-- Work task --
Below are the entries. Transcribe exactly the lines from the one with "Image resolution: width=1192, height=2576." through the one with "Share [button] (49, 893)", ends included, and leave out all others.

-- Dataset entries --
- Opening Delimiter -

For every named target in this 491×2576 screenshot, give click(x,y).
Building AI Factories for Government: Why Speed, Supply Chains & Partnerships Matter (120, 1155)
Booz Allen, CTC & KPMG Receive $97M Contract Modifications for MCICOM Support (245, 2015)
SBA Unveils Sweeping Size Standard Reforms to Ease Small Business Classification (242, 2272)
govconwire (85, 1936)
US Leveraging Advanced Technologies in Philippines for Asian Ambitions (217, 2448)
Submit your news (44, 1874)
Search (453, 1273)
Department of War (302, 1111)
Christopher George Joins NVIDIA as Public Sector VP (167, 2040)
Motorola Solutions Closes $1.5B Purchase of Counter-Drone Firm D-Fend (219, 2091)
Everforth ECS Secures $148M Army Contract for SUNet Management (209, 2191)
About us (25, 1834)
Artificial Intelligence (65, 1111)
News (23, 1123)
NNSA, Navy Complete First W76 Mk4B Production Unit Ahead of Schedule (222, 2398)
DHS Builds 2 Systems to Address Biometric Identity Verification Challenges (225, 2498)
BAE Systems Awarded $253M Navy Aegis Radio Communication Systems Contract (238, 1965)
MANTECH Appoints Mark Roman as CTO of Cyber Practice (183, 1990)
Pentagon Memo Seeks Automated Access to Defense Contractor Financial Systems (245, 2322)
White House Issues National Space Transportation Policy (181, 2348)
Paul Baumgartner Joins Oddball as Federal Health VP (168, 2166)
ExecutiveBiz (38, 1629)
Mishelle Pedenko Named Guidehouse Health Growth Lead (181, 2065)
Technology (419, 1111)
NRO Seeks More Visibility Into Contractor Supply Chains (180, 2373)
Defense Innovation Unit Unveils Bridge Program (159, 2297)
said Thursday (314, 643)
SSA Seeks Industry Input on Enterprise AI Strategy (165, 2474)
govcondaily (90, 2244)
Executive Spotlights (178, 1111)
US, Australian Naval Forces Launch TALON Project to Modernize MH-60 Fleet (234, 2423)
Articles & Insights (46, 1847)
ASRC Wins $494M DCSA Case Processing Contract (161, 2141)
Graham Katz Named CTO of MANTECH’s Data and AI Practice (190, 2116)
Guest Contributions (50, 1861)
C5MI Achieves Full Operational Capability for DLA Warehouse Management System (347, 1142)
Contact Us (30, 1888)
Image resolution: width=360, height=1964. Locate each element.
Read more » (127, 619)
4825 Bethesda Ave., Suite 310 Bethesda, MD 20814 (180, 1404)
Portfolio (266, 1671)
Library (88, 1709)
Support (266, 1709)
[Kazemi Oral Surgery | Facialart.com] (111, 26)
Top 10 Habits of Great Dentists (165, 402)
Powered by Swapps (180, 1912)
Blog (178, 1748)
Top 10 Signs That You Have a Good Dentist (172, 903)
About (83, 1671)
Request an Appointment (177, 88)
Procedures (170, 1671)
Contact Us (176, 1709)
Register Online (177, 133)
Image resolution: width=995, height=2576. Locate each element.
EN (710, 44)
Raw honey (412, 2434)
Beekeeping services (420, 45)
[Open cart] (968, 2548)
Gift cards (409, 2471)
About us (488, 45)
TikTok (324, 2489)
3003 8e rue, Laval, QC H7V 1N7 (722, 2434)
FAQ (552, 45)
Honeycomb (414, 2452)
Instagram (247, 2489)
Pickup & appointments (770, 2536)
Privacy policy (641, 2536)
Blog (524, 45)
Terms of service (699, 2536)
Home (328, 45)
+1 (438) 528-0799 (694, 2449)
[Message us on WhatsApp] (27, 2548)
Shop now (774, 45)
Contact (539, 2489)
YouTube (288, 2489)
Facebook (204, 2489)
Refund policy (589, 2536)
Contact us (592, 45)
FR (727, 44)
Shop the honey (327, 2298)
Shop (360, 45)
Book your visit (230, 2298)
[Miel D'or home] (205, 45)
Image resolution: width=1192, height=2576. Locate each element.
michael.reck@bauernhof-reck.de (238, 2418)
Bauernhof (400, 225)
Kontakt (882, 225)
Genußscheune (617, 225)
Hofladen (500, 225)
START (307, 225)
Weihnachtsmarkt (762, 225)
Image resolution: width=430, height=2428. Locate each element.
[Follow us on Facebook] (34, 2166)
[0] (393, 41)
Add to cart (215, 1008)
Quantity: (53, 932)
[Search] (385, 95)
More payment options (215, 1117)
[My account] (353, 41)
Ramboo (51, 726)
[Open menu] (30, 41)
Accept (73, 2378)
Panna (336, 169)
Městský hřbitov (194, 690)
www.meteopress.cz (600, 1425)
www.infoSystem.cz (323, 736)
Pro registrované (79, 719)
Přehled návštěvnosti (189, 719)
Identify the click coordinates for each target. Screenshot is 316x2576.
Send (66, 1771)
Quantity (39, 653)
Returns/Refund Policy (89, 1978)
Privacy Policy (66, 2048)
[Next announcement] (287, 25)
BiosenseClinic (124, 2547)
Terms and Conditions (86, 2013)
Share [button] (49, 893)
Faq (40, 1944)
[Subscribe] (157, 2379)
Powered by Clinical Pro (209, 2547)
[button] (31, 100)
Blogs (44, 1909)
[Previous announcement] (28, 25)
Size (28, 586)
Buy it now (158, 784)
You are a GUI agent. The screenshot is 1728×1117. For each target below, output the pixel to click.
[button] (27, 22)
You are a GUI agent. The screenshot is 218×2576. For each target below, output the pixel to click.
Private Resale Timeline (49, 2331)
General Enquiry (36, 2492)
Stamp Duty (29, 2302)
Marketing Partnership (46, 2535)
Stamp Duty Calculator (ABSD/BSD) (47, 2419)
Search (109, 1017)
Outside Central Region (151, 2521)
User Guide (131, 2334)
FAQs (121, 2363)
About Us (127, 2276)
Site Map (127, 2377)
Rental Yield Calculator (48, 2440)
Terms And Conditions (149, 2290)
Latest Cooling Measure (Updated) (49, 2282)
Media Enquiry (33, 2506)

- Closing Delimiter -

-- Problem solution --
Image resolution: width=1192, height=2576. Locate each element.
michael.reck@bauernhof-reck.de (238, 2418)
Bauernhof (400, 225)
Kontakt (882, 225)
Genußscheune (617, 225)
Hofladen (500, 225)
START (307, 225)
Weihnachtsmarkt (762, 225)
Image resolution: width=430, height=2428. Locate each element.
[Follow us on Facebook] (34, 2166)
[0] (393, 41)
Add to cart (215, 1008)
Quantity: (53, 932)
[Search] (385, 95)
More payment options (215, 1117)
[My account] (353, 41)
Ramboo (51, 726)
[Open menu] (30, 41)
Accept (73, 2378)
Panna (336, 169)
Městský hřbitov (194, 690)
www.meteopress.cz (600, 1425)
www.infoSystem.cz (323, 736)
Pro registrované (79, 719)
Přehled návštěvnosti (189, 719)
Identify the click coordinates for each target. Screenshot is 316x2576.
Send (66, 1771)
Quantity (39, 653)
Returns/Refund Policy (89, 1978)
Privacy Policy (66, 2048)
[Next announcement] (287, 25)
BiosenseClinic (124, 2547)
Terms and Conditions (86, 2013)
Share [button] (49, 893)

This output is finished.